S'il vous plaît, répondez en quelques mots : d'après le texte source, à partir de quelle dose le taux de réponse au nivolumab n'augmentait-il plus ?

__TEXTE SOURCE__:
================

Les anticorps monoclonaux thérapeutiques ciblant les points de contrôle immunitaire

Les AcMo thérapeutiques qui ciblent le programmed death 1 (PD-1) receptor ou son ligand (PD-L1) sont prometteurs dans le traitement du CCRm, en particulier en cas d’instabilité des microsatellites, ainsi que dans le traitement du cancer gastrique et du carcinome hépatocellulaire avancé.

Le nivolumab et le pembrolizumab sont des AcMo de type IgG4κ qui se fixent sur le récepteur PD-1 et inhibent ainsi son activation. L’avelumab est un AcMo neutralisant le ligand du récepteur PD1 (PD-L1).

Dans le cadre du développement de ces AcMo, la dose maximale tolérée n’a pas été atteinte Le choix des doses a été établi à partir des résultats d’une analyse de la relation dose-exposition-réponse pour l’efficacité et la toxicité. Le nivolumab était bien tolérée jusqu’à 10 mg/kg et le taux de réponse pour plusieurs types de tumeur n’augmentait plus à partir de la dose de 3 mg/kg toutes les deux semaines. Des analyses de la relation exposition-réponse ont permis de confirmer la posologie du pembrolizumab. Pour l’avelumab administré à la dose de 10 mg/kg, tous les patients avaient des concentrations résiduelles permettant de saturer 90 % de la cible.

Le modèle le plus adéquat pour décrire la PK de ces AcMo était un modèle à deux compartiments avec une élimination linéaire. Le volume de distribution central était faible, comparable au volume plasmatique. L’élimination associait deux phénomènes : une élimination non linéaire médiée par la cible (TMDD) et une élimination non spécifique linéaire. Aux concentrations d’AcMo saturant la cible, obtenues avec les doses sélectionnées, c’est l’élimination non spécifique linéaire qui prédominait. Plusieurs cofacteurs influençant la PK étaient statistiquement significatifs mais jugés comme cliniquement non pertinents en termes d’exposition [22].

Dans la plupart des études publiées, il n’a pas été observé de relation significative entre l’exposition des anticorps anti-PD1 et anti-PD-L1 et leur efficacité ou leur toxicité aux posologies utilisées. Compte tenu des éléments disponibles aujourd’hui sur la PK des anti-PD1 et anti-PD-L1, il ne semble pas pertinent de développer des stratégies d’optimisation de la prescription de ces anticorps basée sur des adaptations PK de leurs posologies.

================

__DONNÉES FOURNIES__:
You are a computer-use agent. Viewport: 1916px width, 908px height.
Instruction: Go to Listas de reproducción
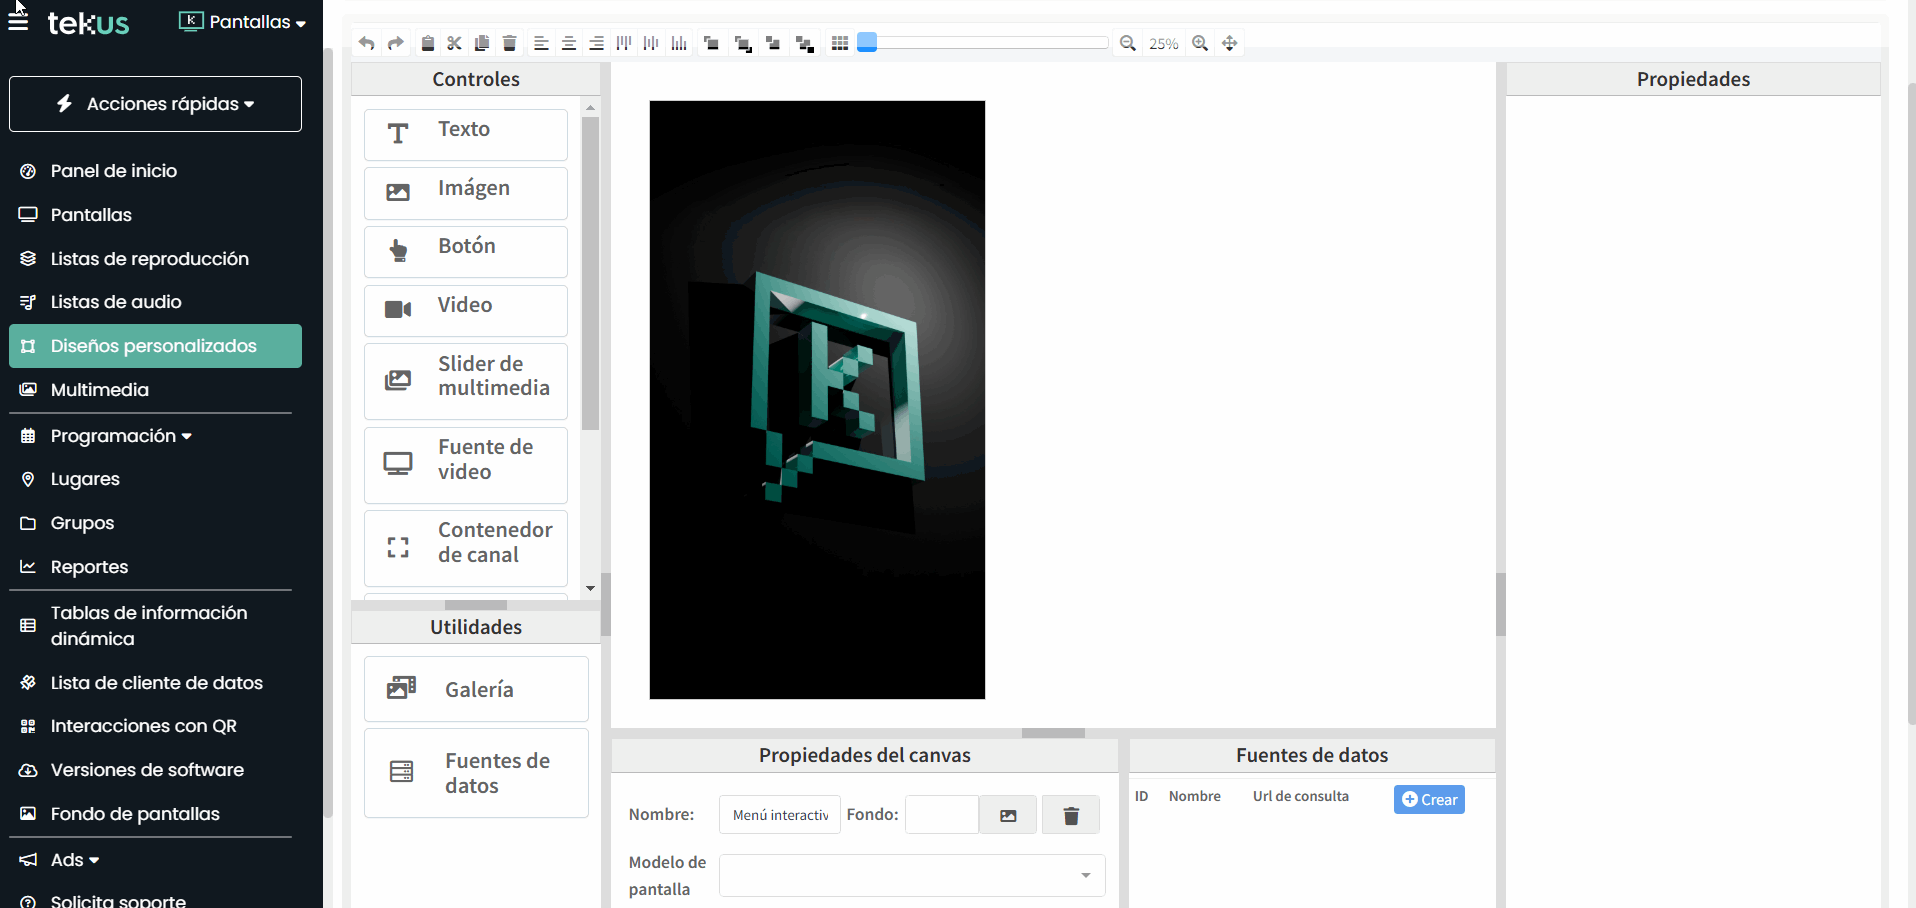tap(149, 259)
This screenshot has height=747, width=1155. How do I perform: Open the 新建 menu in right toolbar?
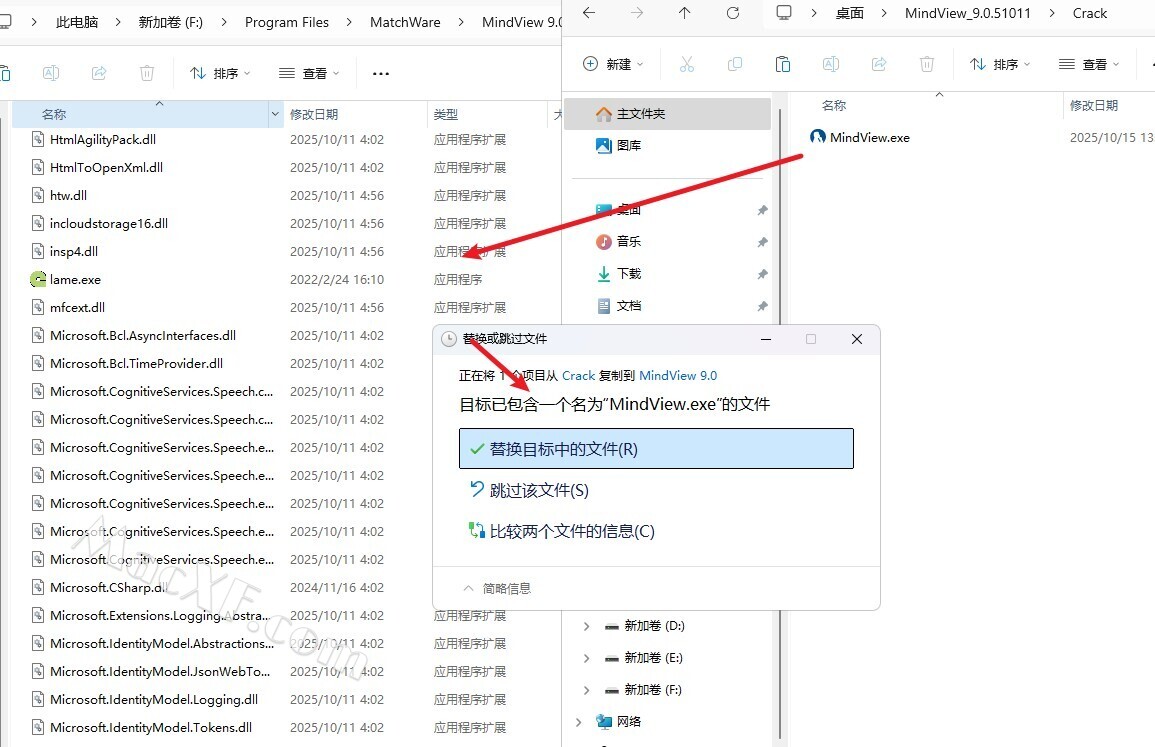pos(613,64)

================

__RÉSULTAT ATTENDU__:
À partir de 3 mg/kg toutes les deux semaines.